- Directed by: Thulasidas
- Written by: V. R. Gopalakrishnan
- Screenplay by: V. R. Gopalakrishnan
- Produced by: Navas
- Starring: Mukesh Suresh Gopi Urvashi Ranjini
- Cinematography: Vipin Mohan
- Edited by: G. Murali
- Music by: Johnson
- Production company: Navayuga Arts
- Distributed by: Navayuga Arts
- Release date: 4 October 1990;
- Country: India
- Language: Malayalam

= Kouthuka Varthakal =

Kouthuka Varthakal is a 1990 Indian Malayalam-language comedy film directed by Thulasidas and produced by Navas. It stars Mukesh in the lead role. With Suresh Gopi, Siddique, Mamukkoya, Urvashi, and Ranjini in supporting roles. The film has a musical score by Johnson. It was partially inspired by Worth Winning (1989). It was a super hit at the box office.

→ **Information shown**

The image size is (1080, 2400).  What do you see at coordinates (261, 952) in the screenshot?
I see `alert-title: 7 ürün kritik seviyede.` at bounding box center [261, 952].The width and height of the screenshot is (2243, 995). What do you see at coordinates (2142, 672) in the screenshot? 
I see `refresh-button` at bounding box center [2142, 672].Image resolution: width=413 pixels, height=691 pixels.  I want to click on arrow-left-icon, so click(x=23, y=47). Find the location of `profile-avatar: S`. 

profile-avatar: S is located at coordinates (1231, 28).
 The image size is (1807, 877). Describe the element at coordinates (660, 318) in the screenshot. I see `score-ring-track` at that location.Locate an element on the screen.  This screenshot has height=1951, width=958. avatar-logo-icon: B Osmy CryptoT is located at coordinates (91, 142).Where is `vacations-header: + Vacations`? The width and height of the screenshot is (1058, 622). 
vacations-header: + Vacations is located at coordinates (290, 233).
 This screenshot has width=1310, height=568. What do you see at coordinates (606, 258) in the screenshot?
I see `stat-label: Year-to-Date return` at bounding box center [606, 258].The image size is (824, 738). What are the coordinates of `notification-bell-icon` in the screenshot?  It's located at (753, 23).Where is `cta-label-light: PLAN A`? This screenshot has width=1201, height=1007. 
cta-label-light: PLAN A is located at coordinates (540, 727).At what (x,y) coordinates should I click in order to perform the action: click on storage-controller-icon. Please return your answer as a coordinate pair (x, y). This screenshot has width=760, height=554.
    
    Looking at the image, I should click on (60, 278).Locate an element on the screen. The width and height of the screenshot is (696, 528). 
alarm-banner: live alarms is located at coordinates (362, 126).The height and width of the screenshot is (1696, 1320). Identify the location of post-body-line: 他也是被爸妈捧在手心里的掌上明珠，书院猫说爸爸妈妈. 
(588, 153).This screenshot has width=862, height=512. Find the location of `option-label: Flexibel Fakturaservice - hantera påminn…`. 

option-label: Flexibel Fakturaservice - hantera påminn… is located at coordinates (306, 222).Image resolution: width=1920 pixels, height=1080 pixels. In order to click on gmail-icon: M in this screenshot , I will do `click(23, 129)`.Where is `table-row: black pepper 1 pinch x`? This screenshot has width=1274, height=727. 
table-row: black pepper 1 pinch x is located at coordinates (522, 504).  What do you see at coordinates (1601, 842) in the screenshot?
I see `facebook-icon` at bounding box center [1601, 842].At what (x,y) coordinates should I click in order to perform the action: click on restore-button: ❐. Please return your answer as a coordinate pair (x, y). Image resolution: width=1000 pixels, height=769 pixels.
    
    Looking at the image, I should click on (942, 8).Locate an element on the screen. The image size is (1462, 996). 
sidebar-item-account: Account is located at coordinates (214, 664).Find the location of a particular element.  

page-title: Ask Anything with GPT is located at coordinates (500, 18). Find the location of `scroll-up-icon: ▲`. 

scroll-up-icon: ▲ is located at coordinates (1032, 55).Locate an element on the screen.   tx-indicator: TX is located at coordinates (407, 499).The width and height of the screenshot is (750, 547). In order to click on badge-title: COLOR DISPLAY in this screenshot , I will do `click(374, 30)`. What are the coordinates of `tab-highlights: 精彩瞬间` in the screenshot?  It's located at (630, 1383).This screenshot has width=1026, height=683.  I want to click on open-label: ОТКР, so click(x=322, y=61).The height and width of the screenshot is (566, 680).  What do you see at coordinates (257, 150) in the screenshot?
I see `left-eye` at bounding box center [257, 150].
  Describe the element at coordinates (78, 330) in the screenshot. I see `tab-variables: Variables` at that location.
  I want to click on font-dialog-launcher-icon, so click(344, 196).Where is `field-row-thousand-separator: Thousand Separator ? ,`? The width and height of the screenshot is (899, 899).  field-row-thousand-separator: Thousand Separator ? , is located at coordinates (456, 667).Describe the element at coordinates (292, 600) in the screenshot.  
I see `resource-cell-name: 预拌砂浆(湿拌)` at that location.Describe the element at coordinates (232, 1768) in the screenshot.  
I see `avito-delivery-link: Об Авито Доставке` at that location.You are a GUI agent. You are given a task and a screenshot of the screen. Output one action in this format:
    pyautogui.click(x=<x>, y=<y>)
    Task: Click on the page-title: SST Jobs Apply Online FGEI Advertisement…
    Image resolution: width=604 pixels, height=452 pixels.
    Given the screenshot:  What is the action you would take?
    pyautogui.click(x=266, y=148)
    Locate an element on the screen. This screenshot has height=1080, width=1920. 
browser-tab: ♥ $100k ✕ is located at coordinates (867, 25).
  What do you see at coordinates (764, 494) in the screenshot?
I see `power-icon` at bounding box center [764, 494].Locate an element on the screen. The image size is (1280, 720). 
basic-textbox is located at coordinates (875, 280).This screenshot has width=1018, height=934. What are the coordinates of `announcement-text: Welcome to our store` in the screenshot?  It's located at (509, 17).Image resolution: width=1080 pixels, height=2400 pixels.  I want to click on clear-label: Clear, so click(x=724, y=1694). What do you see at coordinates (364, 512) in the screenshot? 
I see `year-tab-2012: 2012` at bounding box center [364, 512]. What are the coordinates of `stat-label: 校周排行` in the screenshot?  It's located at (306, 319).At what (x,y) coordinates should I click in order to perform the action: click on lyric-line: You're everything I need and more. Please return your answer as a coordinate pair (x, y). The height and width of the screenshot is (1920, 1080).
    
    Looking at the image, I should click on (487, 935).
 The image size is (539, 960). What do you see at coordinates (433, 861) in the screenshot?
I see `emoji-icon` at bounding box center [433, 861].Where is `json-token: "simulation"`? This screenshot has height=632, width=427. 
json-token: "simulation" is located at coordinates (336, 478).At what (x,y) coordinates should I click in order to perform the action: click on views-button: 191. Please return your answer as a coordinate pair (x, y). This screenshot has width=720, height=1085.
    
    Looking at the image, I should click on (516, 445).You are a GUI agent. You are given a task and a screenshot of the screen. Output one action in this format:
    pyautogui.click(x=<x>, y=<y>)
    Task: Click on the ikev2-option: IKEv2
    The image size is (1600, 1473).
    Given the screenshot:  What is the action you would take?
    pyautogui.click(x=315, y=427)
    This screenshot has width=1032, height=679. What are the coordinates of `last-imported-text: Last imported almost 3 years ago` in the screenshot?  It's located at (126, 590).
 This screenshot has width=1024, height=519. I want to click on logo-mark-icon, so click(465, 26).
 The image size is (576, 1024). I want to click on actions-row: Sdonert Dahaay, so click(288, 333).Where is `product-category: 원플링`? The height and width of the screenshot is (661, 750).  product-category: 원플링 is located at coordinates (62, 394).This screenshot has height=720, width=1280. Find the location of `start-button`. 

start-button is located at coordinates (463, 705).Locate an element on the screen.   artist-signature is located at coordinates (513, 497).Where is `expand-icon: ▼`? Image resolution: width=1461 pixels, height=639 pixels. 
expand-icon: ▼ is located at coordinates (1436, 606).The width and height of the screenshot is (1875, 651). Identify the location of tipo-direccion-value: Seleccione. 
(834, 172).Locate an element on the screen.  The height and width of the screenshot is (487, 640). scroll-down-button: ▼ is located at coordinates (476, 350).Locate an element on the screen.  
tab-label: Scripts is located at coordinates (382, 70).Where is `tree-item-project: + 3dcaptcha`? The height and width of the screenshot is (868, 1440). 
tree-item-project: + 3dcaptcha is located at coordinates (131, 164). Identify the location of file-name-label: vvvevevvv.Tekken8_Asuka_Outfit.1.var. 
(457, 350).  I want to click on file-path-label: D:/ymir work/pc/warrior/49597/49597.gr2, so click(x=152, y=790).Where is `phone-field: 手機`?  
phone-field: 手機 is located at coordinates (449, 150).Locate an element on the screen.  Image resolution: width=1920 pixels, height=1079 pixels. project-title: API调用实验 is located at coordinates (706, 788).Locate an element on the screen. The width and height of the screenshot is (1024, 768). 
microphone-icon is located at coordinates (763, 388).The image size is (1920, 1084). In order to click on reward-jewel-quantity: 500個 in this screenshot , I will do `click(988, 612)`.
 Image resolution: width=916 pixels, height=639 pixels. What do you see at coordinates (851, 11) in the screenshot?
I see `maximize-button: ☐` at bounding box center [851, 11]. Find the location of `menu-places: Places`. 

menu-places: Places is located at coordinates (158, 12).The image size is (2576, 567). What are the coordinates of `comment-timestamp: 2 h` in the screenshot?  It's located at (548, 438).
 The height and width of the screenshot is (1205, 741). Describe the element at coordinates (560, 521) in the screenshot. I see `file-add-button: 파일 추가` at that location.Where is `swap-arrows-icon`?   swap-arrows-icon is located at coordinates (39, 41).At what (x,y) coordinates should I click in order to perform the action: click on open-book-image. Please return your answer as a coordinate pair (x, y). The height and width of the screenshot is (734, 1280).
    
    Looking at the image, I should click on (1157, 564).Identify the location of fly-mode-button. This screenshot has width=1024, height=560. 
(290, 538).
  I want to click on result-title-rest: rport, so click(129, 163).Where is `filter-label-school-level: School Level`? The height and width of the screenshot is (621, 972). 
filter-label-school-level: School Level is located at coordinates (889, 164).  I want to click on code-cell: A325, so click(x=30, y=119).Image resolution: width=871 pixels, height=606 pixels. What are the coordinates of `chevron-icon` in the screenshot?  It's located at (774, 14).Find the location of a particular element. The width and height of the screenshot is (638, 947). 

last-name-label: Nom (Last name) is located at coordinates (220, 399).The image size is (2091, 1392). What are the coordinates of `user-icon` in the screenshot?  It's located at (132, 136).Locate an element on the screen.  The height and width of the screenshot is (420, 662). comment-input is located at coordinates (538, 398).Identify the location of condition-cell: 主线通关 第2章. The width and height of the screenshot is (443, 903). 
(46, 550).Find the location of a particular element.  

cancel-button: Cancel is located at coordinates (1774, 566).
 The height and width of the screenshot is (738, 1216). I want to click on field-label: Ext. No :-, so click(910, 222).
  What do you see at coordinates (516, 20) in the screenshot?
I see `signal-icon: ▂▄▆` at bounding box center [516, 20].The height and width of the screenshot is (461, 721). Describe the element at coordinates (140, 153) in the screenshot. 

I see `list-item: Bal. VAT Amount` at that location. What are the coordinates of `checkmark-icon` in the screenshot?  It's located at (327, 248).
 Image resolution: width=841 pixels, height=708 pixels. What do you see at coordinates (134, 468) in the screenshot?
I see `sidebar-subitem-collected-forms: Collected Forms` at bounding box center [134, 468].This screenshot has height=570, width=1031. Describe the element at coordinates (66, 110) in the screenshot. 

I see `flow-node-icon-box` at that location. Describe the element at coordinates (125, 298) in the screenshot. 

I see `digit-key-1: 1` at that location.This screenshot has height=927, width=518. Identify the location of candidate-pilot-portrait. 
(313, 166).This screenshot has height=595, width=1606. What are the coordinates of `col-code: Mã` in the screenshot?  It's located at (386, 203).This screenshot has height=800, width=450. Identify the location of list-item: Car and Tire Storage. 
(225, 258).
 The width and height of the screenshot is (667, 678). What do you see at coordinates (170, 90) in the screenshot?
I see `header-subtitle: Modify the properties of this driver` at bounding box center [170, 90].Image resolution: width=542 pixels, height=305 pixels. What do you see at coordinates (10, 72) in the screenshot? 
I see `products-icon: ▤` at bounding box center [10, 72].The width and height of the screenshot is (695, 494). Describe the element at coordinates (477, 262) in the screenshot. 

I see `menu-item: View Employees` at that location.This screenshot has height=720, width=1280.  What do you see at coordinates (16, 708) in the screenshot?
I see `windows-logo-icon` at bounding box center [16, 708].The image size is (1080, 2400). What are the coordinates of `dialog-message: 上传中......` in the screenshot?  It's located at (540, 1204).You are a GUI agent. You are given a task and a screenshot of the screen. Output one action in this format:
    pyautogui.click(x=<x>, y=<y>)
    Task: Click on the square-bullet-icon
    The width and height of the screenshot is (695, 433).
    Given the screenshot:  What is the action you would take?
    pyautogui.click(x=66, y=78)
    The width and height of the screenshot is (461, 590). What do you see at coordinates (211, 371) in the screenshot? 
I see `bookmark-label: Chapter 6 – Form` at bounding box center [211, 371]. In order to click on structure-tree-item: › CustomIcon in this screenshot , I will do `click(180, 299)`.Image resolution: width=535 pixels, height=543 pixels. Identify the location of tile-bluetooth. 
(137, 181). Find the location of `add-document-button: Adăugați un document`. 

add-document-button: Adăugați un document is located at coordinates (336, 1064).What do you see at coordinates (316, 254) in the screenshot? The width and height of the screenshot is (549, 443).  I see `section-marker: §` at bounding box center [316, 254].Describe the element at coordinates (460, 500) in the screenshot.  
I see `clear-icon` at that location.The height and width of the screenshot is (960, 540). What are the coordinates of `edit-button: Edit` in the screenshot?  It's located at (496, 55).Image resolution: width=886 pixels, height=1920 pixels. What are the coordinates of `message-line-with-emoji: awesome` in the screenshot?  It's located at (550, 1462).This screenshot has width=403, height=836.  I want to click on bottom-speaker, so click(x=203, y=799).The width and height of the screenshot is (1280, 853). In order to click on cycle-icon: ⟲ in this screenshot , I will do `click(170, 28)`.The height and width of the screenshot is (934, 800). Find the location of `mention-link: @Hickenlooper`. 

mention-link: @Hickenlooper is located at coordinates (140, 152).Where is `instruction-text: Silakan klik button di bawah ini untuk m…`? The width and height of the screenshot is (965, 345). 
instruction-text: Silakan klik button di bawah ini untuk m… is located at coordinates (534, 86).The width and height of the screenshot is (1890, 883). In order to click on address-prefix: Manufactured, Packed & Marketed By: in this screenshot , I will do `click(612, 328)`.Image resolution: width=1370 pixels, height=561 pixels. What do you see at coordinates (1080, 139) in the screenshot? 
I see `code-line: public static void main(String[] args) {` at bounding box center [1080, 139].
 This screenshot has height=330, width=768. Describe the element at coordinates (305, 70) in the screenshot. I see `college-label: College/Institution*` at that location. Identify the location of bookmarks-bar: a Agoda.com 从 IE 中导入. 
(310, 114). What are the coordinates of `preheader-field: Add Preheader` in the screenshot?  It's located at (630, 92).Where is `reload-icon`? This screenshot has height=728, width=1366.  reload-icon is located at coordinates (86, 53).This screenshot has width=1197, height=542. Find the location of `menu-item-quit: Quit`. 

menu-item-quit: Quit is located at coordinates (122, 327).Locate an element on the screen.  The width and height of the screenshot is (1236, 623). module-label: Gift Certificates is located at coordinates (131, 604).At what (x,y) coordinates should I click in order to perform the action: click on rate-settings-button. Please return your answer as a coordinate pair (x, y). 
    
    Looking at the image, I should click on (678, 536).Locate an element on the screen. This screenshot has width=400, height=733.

→ **Using the information**
**1)** Recast the paragraph of the Kouthuka Varthakal passage that begins "Kouthuka Varthakal is a 1990" as a bulleted list, keeping its main facts.
**2)** Summarize the Kouthuka Varthakal passage in two sentences.
**3)** Return the section of the Kouthuka Varthakal passage from "Kouthuka Varthakal is" to "the box office.", word for word.
Answer using only the Kouthuka Varthakal passage, not the entries.

→ **Outputs by task**
**1)**
- 1990 Indian Malayalam-language comedy film
- Directed by Thulasidas, produced by Navas
- Lead role: Mukesh
- Supporting roles: Suresh Gopi, Siddique, Mamukkoya, Urvashi, Ranjini
- Musical score by Johnson
- Partially inspired by Worth Winning (1989)
- A super hit at the box office

**2)** Kouthuka Varthakal is a 1990 Malayalam-language comedy film from India, directed by Thulasidas, produced by Navas, and starring Mukesh with music by Johnson. Partially inspired by Worth Winning (1989), it was a super hit at the box office.

**3)**
Kouthuka Varthakal is a 1990 Indian Malayalam-language comedy film directed by Thulasidas and produced by Navas. It stars Mukesh in the lead role. With Suresh Gopi, Siddique, Mamukkoya, Urvashi, and Ranjini in supporting roles. The film has a musical score by Johnson. It was partially inspired by Worth Winning (1989). It was a super hit at the box office.